Finding more nutritional dense alternatives to your everyday staples is one of the key steps towards a sustainable healthy lifestyle. One of the most common staples in the west in undoubtedly bread – it’s a cheap ‘filler’ but unfortunately does not provide much nutritional value.
Since industrialisation, wheat has dramatically changed – it is now often genetically modified, covered in pesticides/ herbicides and the gluten molecules are bigger than ever – you can read a great summary of the history of wheat here.
So I recommend you cast modern wheat aside and replace it with ancient grains including spelt and kumut, many artisan bakeries sell bread made from these ancient grains.
Alternatively, if like me you would prefer a low-carb (high fat) option to enjoy on an everyday basis – then you can make a lovely bread substitute where the ‘flour’ is made from a mixture of almond meal, flaxseeds, psyllium husks and chia seeds. I often mix and match what I put in my bread on a weekly basis, sometimes I might add mixed herbs, sundried tomatoes or nutritional yeast for a cheesy flavour. The below 5 recipes are the best that I have found, since my crusade for finding the perfect nutritionally dense bread loaf – so give them a try and let me know what you think!

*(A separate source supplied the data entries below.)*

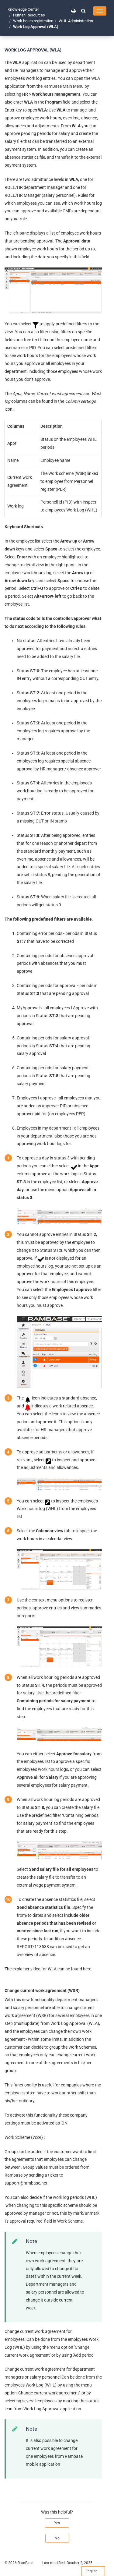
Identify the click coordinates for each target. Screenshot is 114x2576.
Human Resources (29, 15)
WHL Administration (76, 21)
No (57, 2538)
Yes (57, 2523)
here (87, 1968)
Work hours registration (33, 21)
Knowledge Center (23, 9)
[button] (83, 10)
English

Nutritional 2-pennies: I have found (personally and in clinic) that psyllium is GREAT for constipation and diarrhea, as it’s naturally high in fibre. I consider it as a great all round ‘bowel modulator’. In my experience, fibre is one of the most underrated nutrients – I often advise my clients to try and achieve 30-40g of fibre a day…this is only achievable on a whole-food diet and still often a boost of either psyllium, flax or chia is needed to boost your amounts up.
Many people take a couple of tsp of psyllium in water as a supplement, however it is great in breads/ puddings (so I prefer to use it this way).